Das ist richtig. Doch trotz eines wachsenden Realitätssinns ist nicht erkennbar, wodurch die alte Politik ersetzt wird. Es gibt keine kohärente Strategie, die nach dem Desaster im Irak Konturen bekommt. Vor den Wahlen wird sich daran nicht viel ändern. Auch innerhalb der Regierung wartet man ab, ob Bush überhaupt gewinnt und wenn ja, wer in seinem Kabinett verbleibt. So viel steht jedoch fest: Selbst wenn Bush wieder ins Weiße Haus einziehen sollte, scheint es derzeit unmöglich, ein erneutes Abenteuer von der Dimension des Irakkrieges zu beginnen. Selbst das konservative Amerika würde ihm hierzu die Gefolgschaft versagen.

Der Irakkrieg hat Amerikas internationaler Stellung enorm geschadet. Was bedeutet dies für die nahe Zukunft der US-Außenpolitik?

Die amerikanische Macht bleibt zwar auf ihrem Höhepunkt. Zugleich sind geopolitischer Einfluss und Legitimität der USA auf einem Tiefpunkt. In den vergangenen Wochen konnten wir die Folgen bereits beobachten, vor allem in der Weigerung der Nato, Soldaten in den Irak zu entsenden.

Wenn Bush die Wiederwahl gelingt, welchen Manövrierspielraum besitzt er noch?

Sehr wenig in Europa und Nahost. Hier verfügt er kaum noch über politisches Kapital. In Ostasien stellt sich die Situation anders dar. Die US-Beziehungen zu China und Japan sind so gut wie lange nicht.

Was würde ein Regimewechsel im Weißen Haus bewirken?

Für den Anfang erwarte ich eine lebhafte Wiederannäherung zwischen der EU und Washington. Doch alsbald würde sich jenseits des Atlantiks Ernüchterung breit machen. Selbst Kerry wird nicht in der Lage sein, eine Politik zu gestalten, die sich die Europäer von der Supermacht wünschen …

da auch er verkündet hat, bei der Verteidigung von US-Interessen notfalls im Alleingang zu handeln?

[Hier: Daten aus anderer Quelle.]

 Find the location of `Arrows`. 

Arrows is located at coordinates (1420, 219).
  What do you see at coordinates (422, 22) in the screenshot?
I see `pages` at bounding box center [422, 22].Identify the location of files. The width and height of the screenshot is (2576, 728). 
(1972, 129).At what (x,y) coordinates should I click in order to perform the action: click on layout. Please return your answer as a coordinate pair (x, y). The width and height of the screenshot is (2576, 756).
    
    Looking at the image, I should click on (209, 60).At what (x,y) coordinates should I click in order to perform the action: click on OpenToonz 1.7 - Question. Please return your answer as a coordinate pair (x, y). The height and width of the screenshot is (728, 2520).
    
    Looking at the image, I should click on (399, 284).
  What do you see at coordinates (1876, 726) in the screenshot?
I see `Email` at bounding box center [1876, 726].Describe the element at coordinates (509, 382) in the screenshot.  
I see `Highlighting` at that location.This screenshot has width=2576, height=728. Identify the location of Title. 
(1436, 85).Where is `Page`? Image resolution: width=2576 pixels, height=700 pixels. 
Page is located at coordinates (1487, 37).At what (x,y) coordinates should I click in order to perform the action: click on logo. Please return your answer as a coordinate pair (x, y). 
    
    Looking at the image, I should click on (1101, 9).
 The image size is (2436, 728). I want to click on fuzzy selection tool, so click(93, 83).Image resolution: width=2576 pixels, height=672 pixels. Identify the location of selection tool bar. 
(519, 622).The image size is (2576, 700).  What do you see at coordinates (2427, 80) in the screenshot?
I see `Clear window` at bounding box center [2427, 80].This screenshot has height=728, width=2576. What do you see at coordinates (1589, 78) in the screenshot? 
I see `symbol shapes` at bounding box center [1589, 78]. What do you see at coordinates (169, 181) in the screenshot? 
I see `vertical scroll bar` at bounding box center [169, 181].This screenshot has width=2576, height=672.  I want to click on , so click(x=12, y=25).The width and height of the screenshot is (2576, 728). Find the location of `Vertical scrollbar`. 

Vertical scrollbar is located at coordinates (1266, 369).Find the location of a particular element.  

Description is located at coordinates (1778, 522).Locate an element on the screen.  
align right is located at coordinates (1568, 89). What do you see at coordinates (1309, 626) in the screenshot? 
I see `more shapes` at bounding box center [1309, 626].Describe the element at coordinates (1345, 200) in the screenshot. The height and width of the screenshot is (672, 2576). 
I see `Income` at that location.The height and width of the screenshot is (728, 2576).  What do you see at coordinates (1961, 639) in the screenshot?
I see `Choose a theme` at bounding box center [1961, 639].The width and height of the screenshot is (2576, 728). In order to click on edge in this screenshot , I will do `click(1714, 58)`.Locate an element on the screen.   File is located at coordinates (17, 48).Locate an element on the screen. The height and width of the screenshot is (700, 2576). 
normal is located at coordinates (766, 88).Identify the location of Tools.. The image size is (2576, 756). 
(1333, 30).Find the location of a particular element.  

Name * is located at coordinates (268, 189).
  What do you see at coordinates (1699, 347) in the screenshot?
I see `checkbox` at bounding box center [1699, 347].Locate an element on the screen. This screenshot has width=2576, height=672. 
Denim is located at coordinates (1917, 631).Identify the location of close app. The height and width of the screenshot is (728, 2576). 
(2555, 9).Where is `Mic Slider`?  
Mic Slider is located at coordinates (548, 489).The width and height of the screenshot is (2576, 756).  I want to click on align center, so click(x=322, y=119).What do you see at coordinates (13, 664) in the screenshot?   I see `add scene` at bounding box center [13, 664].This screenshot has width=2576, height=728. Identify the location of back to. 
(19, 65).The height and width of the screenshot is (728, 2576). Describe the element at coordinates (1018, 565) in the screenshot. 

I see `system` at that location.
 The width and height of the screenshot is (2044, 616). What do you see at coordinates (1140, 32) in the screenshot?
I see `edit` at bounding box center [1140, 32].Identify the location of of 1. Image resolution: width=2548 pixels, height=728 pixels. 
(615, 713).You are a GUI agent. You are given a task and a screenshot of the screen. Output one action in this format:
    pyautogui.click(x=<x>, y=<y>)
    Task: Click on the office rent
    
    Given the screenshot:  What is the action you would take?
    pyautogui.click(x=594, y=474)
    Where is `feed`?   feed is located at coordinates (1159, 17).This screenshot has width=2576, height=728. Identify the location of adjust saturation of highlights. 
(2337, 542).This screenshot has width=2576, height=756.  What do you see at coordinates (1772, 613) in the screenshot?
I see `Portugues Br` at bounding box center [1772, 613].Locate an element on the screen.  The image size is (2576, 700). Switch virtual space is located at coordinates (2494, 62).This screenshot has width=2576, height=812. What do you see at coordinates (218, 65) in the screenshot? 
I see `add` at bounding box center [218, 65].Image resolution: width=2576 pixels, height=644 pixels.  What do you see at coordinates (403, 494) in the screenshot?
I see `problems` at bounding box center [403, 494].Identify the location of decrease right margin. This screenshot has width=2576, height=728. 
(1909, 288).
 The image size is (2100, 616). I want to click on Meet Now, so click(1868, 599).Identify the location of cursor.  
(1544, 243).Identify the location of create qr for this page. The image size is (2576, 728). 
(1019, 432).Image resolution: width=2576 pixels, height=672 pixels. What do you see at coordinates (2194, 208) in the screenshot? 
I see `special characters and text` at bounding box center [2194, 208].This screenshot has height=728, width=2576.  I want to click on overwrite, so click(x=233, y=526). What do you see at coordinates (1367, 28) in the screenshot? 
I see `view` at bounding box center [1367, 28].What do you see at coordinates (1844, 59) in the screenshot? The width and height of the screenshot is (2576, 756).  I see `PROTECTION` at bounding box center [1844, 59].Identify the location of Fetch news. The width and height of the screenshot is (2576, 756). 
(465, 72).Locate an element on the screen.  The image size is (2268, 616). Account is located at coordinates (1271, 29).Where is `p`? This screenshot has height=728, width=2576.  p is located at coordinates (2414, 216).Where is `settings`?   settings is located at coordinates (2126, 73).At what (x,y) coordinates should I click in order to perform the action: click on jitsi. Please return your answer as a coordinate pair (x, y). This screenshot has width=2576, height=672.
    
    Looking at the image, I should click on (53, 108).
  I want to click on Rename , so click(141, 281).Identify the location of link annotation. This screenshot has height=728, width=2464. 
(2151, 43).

Ja. Das ist die Realität hierzulande nach dem 11. September. Es ist jedoch auch Teil unserer politischen Kultur und Geschichte. Ein US-Präsident wird niemals sagen: Wir agieren nur mit Zustimmung der UNO. Darüber hinaus befinden wir uns inmitten eines tief greifenden politischen Wandels, den Bush nur stellvertretend symbolisiert. Die überparteiliche gesellschaftliche Koalition, die das Fundament für unseren moderaten zentristischen Internationalismus bildete, existiert nicht mehr. Selbst ein Präsident, der sich dem Multilateralismus verpflichtet fühlt, benötigt diese Überparteilichkeit, um entsprechend zu regieren.

Sie meinen, die enorme Polarisierung von Politik und Gesellschaft wird in Zukunft auch eine moderate Außenpolitik immer schwerer machen?

Die Spaltung des Landes in zwei schon fast feindliche Lager macht es jedem Präsidenten schwer, dem politischen Gegner die Hand zu reichen und einen überparteilichen Konsens herzustellen, wie es zuletzt Franklin D. Roosevelt während des Zweiten Weltkrieges vermochte, der dann bis in die Neunzigerjahre andauerte. Heute verorten sich immer weniger Menschen in der politischen Mitte. Der Grund: Jene, die den Weltkrieg erlebten oder während des Kalten Krieges aufwuchsen, sterben aus. Sie hatten oft ein internationales und transatlantisches Verständnis. Dies trifft für junge Amerikaner nicht mehr zu. Zudem verliert das liberale Establishment, das im europäisch orientierten Nordosten der USA seine Heimat hat, an Einfluss. Die Bevölkerung wächst vor allem im religiös-konservativen Süden und Südwesten, und damit das politische Gewicht dieser Region. Dort ist das Befürfnis nach Isolation besonders ausgeprägt. Meine Sorge ist, dass der Irakkrieg als Mission einer radikal-konservativen Strömung nun ironischerweise den konservativen Abschottungstrend verstärkt und jeglichen internationalen Einsatz, also auch humanitäre, in Verruf gebracht hat.